Add into this the fact that sports science has reached such a vaunted status in the game with its ability to able to tell a manager when a player is in ‘the red zone’ and needs resting, the chances of ever playing the same team (even if there was a way to discern who the best 11 were) have never been less likely. So unlikely that when an unchanged team is named, it is always highlighted as unusual.

Also, because oppositions vary, obviously you may have to change your team to be more effective against an opponent’s varying strengths and weaknesses. Just sticking with your supposed best side, come what may, would be stupid and basically, no-one does it apart from exceptional teams, such as last season’s Liverpool, who steamrollered all before them. Even then, they had alternatives for certain situations.

Obviously, there are linchpins to many teams; players who, if not playing, make a team far less effective. Leicester City and Jamie Vardy are the best current example. Brendan Rodgers could probably play any 10 with Vardy and they’d be better than any 11 without him. But there must be many positions at every club that could be filled equally effectively on most weeks by one, two or three different players, depending on who the club is up against. Indeed, that’s the whole point of building a strong squad.

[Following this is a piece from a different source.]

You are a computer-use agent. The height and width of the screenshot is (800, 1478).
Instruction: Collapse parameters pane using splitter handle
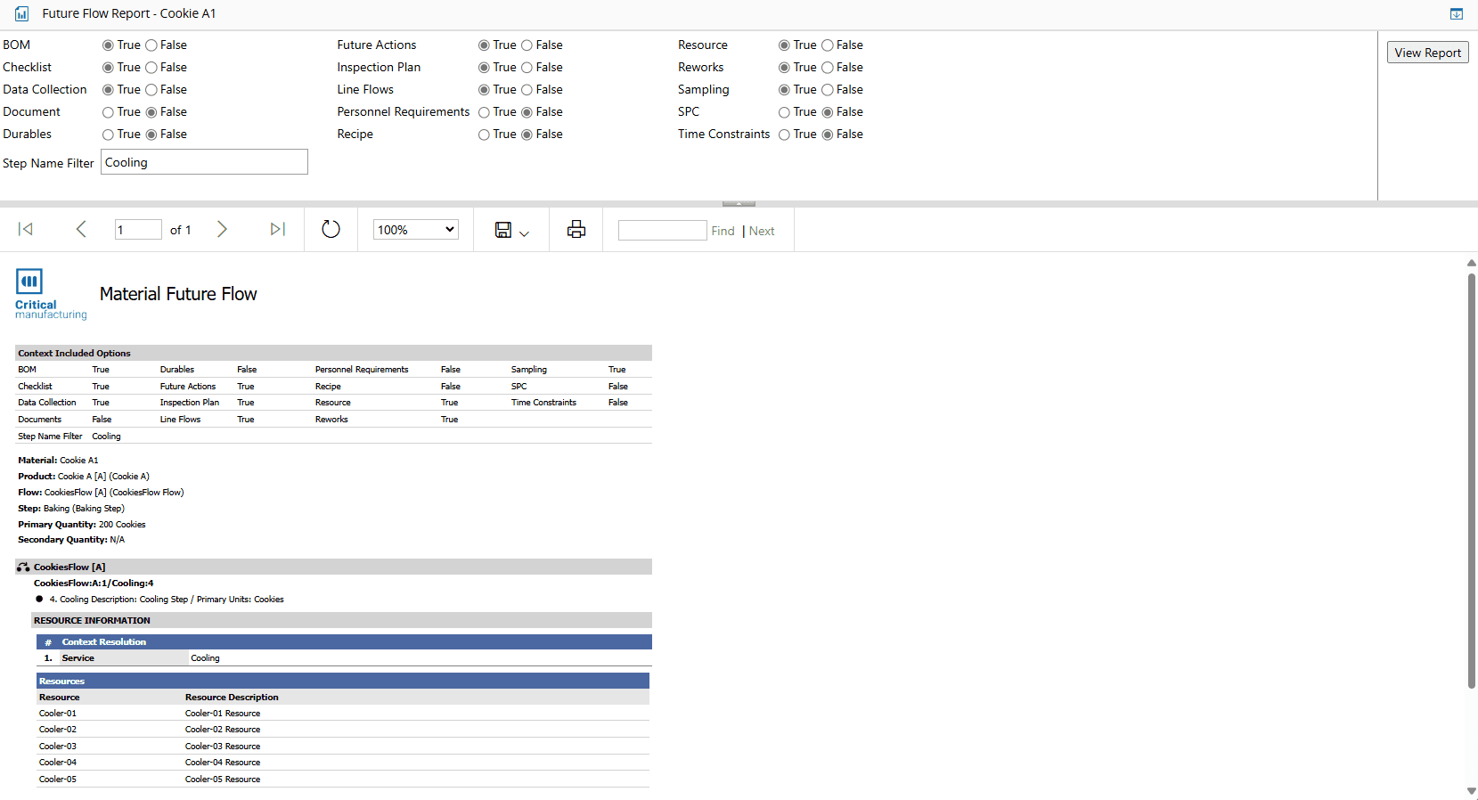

Even if you try and settle on your most effective 11, injury and fitness dictate you’ll not have that 11 available all the time, so what would be the point in pontificating which is your notional ‘best’ side? It is of no help. And anyway, given the inevitable fluctuations in form, this week’s heroes can easily be next week’s zeros. This is one of football’s eternal pleasures and conundrums. How can someone be so good one week and not the next?

The ‘does he know his best team?’ accusation is only directed at the manager who changes the team most weeks, but if they don’t, it is usually only because of lack of resources. So is this arcane term a leftover from pre-21st century times when a club would largely field the same 14 players season after season? It seems so.

Being criticised for not knowing something which is not knowable week-to-week, and not even worth knowing in the first place, feels like another outmoded notion that has no relevance to modern football.